** Opening AVAILABLE RECORDS block **

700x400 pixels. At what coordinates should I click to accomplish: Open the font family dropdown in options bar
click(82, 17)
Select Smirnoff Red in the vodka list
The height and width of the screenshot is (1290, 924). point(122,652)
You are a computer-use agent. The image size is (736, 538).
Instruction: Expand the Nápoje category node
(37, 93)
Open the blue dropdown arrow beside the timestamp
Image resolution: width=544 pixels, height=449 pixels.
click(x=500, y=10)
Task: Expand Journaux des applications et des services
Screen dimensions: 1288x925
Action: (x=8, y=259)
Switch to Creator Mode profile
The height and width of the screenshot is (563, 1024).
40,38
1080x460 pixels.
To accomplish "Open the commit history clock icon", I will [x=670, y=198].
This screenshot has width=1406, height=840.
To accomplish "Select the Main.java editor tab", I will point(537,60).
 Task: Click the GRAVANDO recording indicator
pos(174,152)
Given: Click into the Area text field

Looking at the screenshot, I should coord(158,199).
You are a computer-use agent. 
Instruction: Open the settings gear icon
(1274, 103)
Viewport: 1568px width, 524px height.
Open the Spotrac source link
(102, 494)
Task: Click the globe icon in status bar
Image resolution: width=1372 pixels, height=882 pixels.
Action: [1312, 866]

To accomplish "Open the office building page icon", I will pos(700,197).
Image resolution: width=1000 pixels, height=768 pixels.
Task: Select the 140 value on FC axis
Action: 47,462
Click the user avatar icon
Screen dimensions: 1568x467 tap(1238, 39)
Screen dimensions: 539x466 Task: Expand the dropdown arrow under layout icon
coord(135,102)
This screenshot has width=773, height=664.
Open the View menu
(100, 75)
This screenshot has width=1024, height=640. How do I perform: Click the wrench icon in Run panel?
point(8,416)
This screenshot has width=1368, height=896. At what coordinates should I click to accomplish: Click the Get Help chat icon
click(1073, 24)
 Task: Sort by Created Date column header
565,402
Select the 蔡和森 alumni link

** Closing AVAILABLE RECORDS block **

TASK DIRECTIONS:
Your answer should consist of the lines above that hold the word "agent".

YOUR RESPONSE:
You are a computer-use agent. The image size is (736, 538).
You are a computer-use agent. 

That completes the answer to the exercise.